Director of the Museum of Archaeology and Anthropology, and Trinity Fellow, Professor Nicholas Thomas said that collaborating with the La Perouse Aboriginal Community had been "immensely rewarding".

"The spears are exceptionally significant. They are the first artefacts collected by the British from any part of Australia that remain extant and documented. They reflect the beginnings of a history of misunderstanding and conflict," he said.

"Their significance will be powerfully enhanced through return to Country. The artefacts' return opens up new possibilities. The staff of the Museum of Archaeology and Anthropology look forward to working further with the La Perouse community and other Indigenous Australians on further research around collections, and increasing access to them."

Uncle Rod Mason, Gweagal Elder at spear making cultural camp. Image: National Museum of Australia.

Federal Minister for Indigenous Australians Linda Burney said the return of the spears is a "significant step forward" on the journey towards reconciliation and truth-telling.

"Bringing our history back home provides an opportunity for Indigenous and non-Indigenous Australians, young and old, to build a greater understanding of our shared national story," she said.

"I congratulate the La Perouse Aboriginal Community on the decades of work and advocacy to return the Gweagal spears. which will have a lasting positive impact on future generations."

Australian Institute of Aboriginal and Torres Strait Islander Studies (AIATSIS) interim chief executive Leonard Hill said Tuesday's event marked "the culmination of a remarkable collaboration between the La Perouse Aboriginal Community, Trinity College, the Museum of Archaeology and Anthropology, the National Museum of Australia and AIATSIS".

"Returning cultural heritage material is a key aspiration of Australia's First Nations people.

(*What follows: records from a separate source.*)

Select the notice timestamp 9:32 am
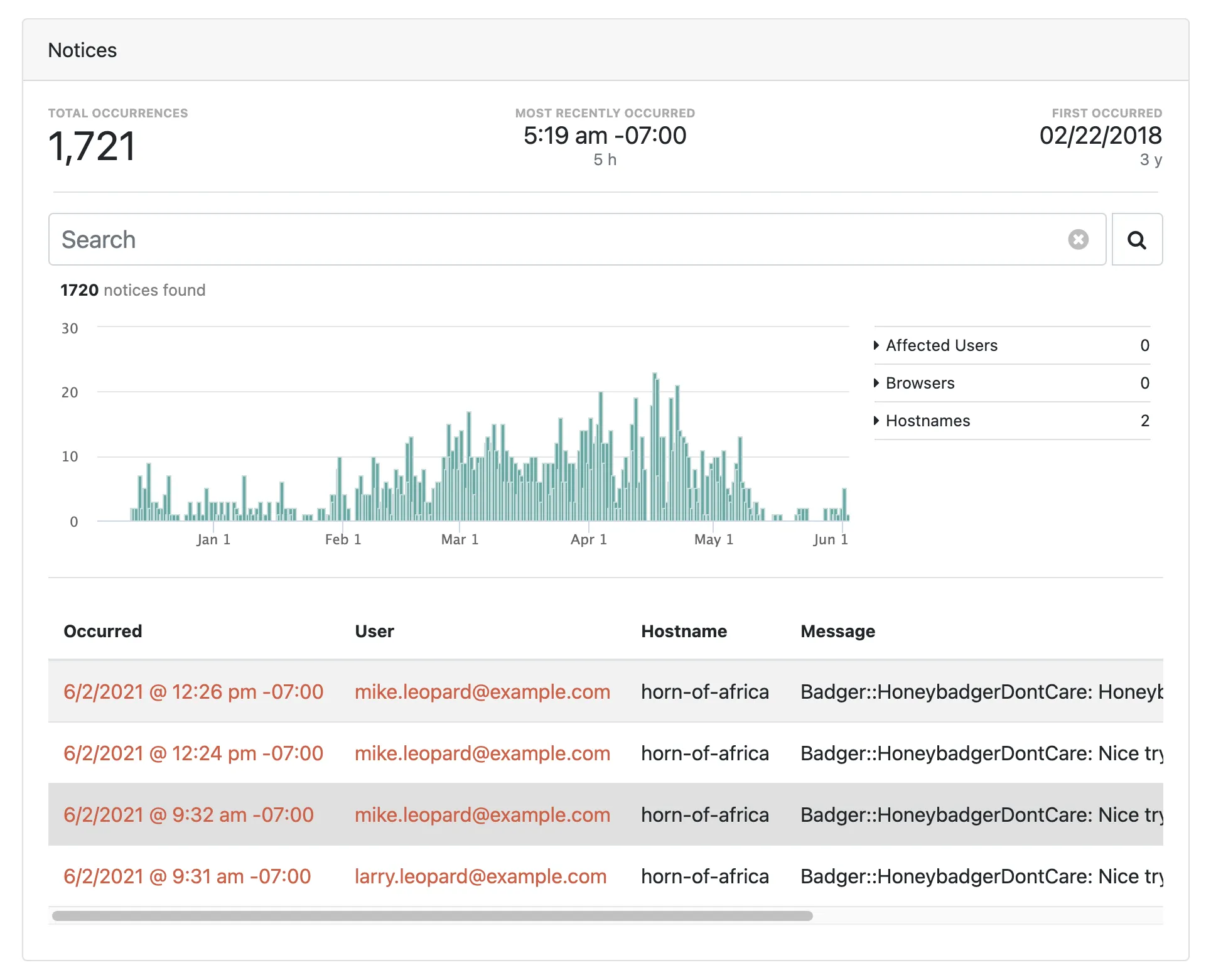The width and height of the screenshot is (1211, 980). click(188, 814)
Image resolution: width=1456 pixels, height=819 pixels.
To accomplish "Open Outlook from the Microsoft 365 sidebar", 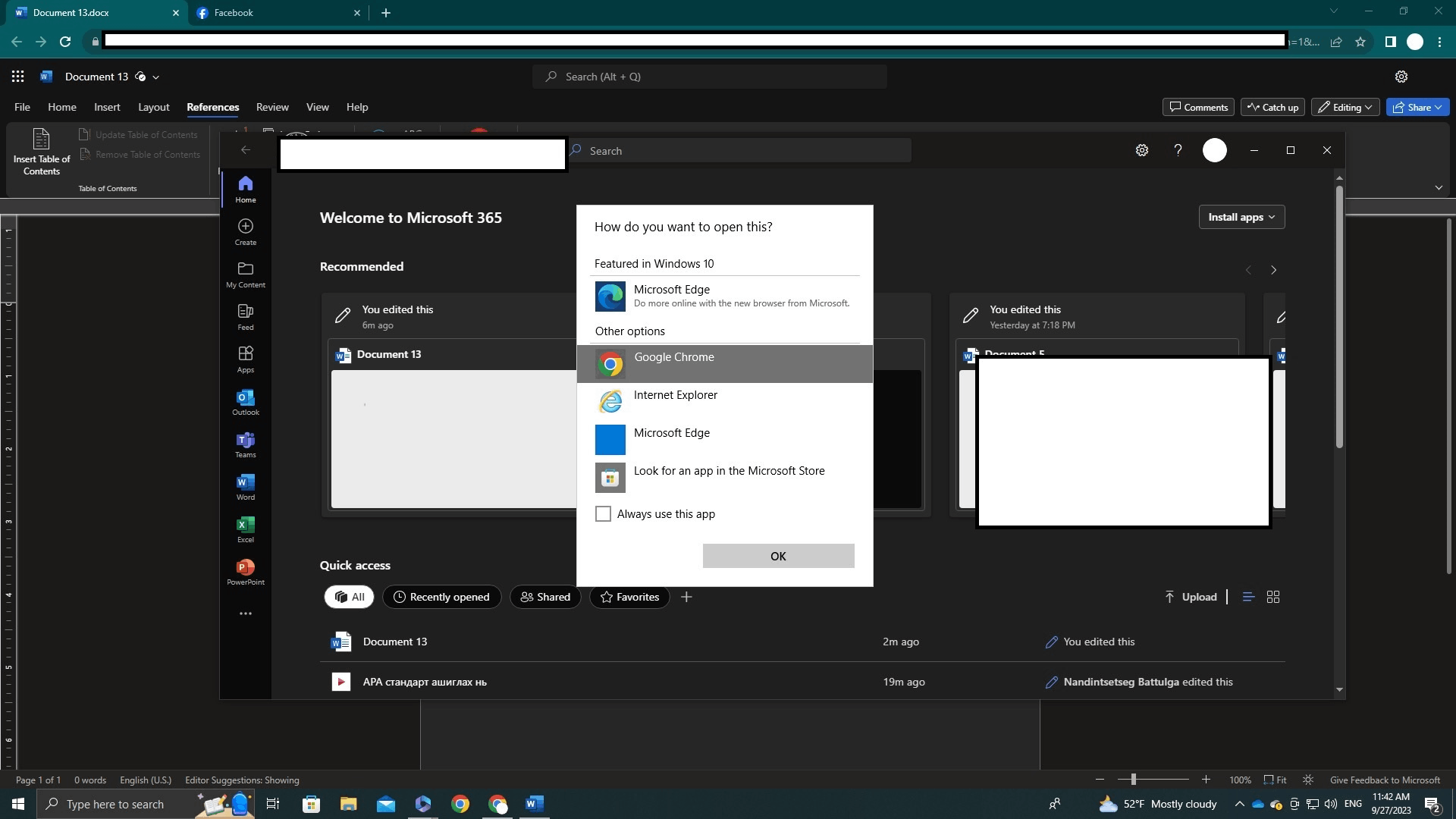I will (x=245, y=401).
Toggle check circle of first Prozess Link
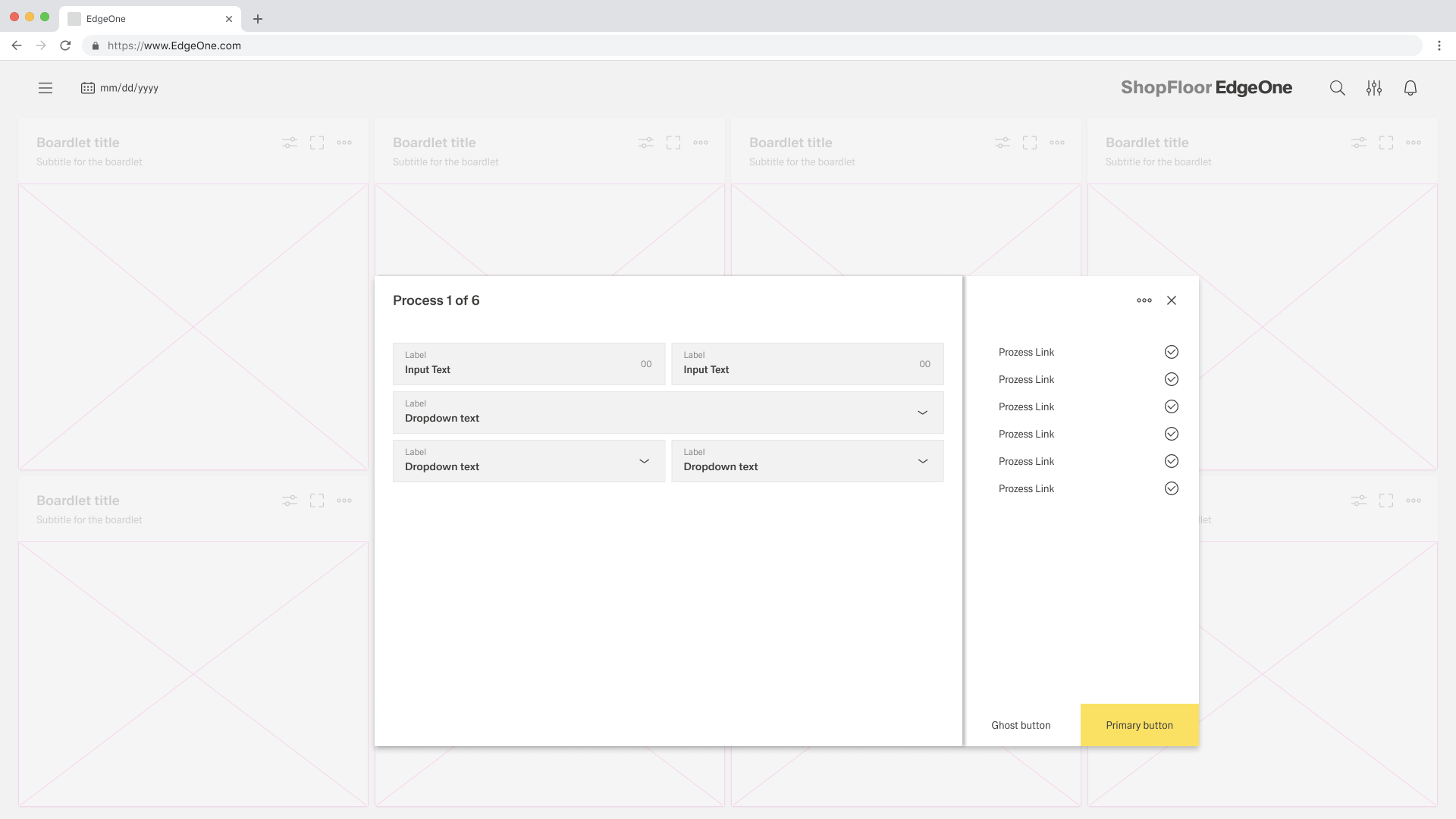This screenshot has width=1456, height=819. 1171,352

It supports the maintenance and revitalisation of cultural practices, intergenerational transfer of knowledge, truth telling and reconciliation," he said.

"Repatriation is not a loss for collecting institutions. It is an opportunity to build enduring partnerships, to walk beside communities and to share in the stories of First Nations people together."

"I would like to sincerely thank everyone involved in facilitating this return for their care, commitment, and courage. I would also like to express my appreciation of the sustained advocacy efforts of the La Perouse Aboriginal Community, to thank the Community for placing their trust in AIATSIS, and for their incredible generosity in sharing this richly symbolic occasion with us all."

National Museum of Australia chair Ben Maguire said he was "very pleased" that the Museum had "supported the growth of a robust and respectful relationship between the La Perouse Aboriginal community and Cambridge University; one which has led to the spears' return to Country".

"The return of these spears to their cultural owners after 254 years is a milestone in Australia's shared history," he said.

"We are delighted to have worked closely with the La Perouse Aboriginal community, Trinity College and the Cambridge Museum of Archaeology and Anthropology over the last decade towards this result. We particularly thank the La Perouse community for their perseverance and patience.

"Building on the work of the Museum's Senior Curator Dr Ian Coates, we look forward to continuing to work with the La Perouse Aboriginal community to ensure the long-term care of these priceless objects on Country."